[isabelle-dev] Suc 0 necessary?
Tobias Nipkow
nipkow at in.tum.de
Mon Feb 23 16:42:31 CET 2009
This is exactly the point: recursive functions defined by pattern
matching expect Suc. They tend to dominate the scene in CS-oriented
applications. Hence Suc 0 is made the default. However, for math
applications this tends to be inconvenient, esp in connection with
abstract algebra involving 1.
The original posting by Chris Capel merely aimed at readability: "Suc 0"
is less pleasant than "1". An alternative we discussed but never agreed
on is to abbreviate "Suc 0" to "#1". This would merely be new surface
syntax and not help with the algebraic 1, but it may already satisfy
some people.
Tobias
Lawrence Paulson wrote:
> My guess is that otherwise many obvious theorems involving 1 and
> primitive recursive functions will not be proved. We have tangled with
> this issue many times. It would be great to just have 1, but not if that
> requires complicated and fragile tricks.
> Larry
>
> On 23 Feb 2009, at 14:47, Brian Huffman wrote:
>
>> I'd be interested to learn more about the background of the "Suc 0"
>> issue; this is the first time I've seen it discussed on the mailing list.
>>
>> What I see as the deeper question is, why is "1 = Suc 0" declared as a
>> simp rule?

**MATERIAL PROVIDED:**
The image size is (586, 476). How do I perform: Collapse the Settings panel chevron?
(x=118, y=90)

**JOBS:**
a – From the Suc 0 thread, retype everything from "The original posting" down to "and fragile tricks." word for word.
b – Answer these questions about the Suc 0 thread:
(i) What abbreviation for "Suc 0" was discussed but never agreed on?
(ii) Who wrote the original posting that aimed at readability?
(iii) What does Brian Huffman ask about "1 = Suc 0"?

**RESULTS:**
a –
The original posting by Chris Capel merely aimed at readability: "Suc 0"
is less pleasant than "1". An alternative we discussed but never agreed
on is to abbreviate "Suc 0" to "#1". This would merely be new surface
syntax and not help with the algebraic 1, but it may already satisfy
some people.
Tobias
Lawrence Paulson wrote:
> My guess is that otherwise many obvious theorems involving 1 and
> primitive recursive functions will not be proved. We have tangled with
> this issue many times. It would be great to just have 1, but not if that
> requires complicated and fragile tricks.

b –
(i) "#1"
(ii) Chris Capel
(iii) Why it is declared as a simp rule